Aware of the historic significance and the personal and family connections between the brightly painted B30 and workers at the Erie plant, GE didn’t just stash the 8272 safely away. Instead, it was spotted in front of the Customer Innovation Center on the Erie campus. Employees were encouraged to stop by and have a look. And they did, by the dozens.
In a most fitting gesture, plans were made to bring the 8272 back onto the Building 10 erecting floor where it had been constructed in January 1980 and to invite any current Erie employees who had been on the job when the locomotive was built to join in a family portrait on the shop floor.
On June 9, more than 50 workers took up the invitation and filed alongside C&O 8272 for a family reunion photograph. It’s a tribute to the rich history of GE in Erie, and to the pride taken by generations of workers who’ve been building locomotives on the Building 10 floor for more than a century.
“At a quick estimate,” observed a GE worker as the group milled alongside the 8272, “there’s more than 2,000 years of experience right there.”
Beautiful engine. Those workers can be proud. I suppose it would cost more to maintain that color scheme than the current blue and grey at CSX, but it sure would be a great billboard for the railroad to adopt the design and eventually apply it to all of their engines. Chessie was pure inspiration.
Yea, why should anyone care that the journalism they pay for is done with a professional standard of care…
I’m sorry, but I can’t image having the time to care about the professional level of journalism on electronic blurbs I look at to escape my daily headaches. I don’t want to worry about spelling on this site because it’s entertainment to read of an antique locomotive being treated like a VIP at it’s home town. I couldn’t care less about punctuation, I quit caring about that the second I left the last day of high school English. (Which was my sophomore year because I took two years of drama to get out of spelling and grammar!)
A lot of experience in that picture, experience that is not easily replaced.
ERIE ZOO
Bradley, I totally agree.
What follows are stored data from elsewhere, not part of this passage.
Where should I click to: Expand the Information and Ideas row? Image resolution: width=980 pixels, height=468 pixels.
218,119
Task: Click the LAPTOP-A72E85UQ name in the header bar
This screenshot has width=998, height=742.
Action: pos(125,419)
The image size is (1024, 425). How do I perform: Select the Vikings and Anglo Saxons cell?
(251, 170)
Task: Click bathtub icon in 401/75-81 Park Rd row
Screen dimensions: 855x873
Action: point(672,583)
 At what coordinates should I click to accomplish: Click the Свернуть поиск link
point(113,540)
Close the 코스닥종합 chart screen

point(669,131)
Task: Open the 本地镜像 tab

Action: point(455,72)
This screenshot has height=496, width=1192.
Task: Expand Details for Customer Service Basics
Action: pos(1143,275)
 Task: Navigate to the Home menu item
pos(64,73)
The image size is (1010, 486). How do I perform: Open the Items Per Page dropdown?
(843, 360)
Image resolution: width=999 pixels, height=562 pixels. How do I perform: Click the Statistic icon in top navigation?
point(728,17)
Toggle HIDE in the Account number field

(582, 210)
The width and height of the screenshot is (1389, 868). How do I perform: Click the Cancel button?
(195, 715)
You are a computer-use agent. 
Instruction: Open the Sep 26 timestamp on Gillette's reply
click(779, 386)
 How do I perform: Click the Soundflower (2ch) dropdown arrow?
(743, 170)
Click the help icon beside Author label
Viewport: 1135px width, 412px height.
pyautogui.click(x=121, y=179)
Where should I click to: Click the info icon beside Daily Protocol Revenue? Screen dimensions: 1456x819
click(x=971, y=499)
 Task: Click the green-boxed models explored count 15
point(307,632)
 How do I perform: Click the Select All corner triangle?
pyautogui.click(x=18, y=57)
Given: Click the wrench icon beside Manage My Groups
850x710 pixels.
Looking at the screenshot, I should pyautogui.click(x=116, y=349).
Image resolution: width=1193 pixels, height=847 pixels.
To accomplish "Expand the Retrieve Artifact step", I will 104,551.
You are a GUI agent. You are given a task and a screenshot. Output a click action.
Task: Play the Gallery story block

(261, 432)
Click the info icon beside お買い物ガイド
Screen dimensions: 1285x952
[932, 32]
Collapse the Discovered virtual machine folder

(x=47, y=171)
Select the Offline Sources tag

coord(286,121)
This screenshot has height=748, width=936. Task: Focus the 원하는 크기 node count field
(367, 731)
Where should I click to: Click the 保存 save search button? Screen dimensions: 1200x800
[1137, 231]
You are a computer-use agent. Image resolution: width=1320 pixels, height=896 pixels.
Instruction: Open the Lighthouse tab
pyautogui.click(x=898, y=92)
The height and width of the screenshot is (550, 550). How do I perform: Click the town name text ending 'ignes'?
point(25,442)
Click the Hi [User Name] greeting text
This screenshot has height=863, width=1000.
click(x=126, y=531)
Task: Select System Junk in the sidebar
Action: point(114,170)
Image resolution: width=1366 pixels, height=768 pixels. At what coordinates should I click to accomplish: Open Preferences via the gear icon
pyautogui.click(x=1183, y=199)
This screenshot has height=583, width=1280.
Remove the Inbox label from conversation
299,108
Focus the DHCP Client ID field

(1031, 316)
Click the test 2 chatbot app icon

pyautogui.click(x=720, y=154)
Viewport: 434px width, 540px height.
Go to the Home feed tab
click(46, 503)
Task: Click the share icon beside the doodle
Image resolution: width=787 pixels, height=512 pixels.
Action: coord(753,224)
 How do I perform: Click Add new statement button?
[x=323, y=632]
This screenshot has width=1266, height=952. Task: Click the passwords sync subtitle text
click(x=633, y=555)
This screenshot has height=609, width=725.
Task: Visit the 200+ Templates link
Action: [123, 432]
I get so tired of wannabe editors correcting the most minor of details.
Every single person in front of the locomotive has been with GE Transportation for AT LEAST 37 years. Impressive to say the least. GE must take care of its workers well for so many of them to stick around that long.
What a neat story. Too bad they didn’t just rebuild it mechanically while they had it.
I’m curious though, how do folks read a simple story that should put a smile on there face, yet instead feel obligated to grade it like an elementary writing assignment. Who cares?
A haven is a safe place. So saying “safe haven” is redundant.
Well done GE!
Tremendous idea, tremendous reporting, Greg!
The CSX shops are in Huntington not Huntingdon.
That is nice
The 30-7’s are one of my favorites. Great full circle story.
CSX needs to take the Chessie “C” and make it the C in “CSX!”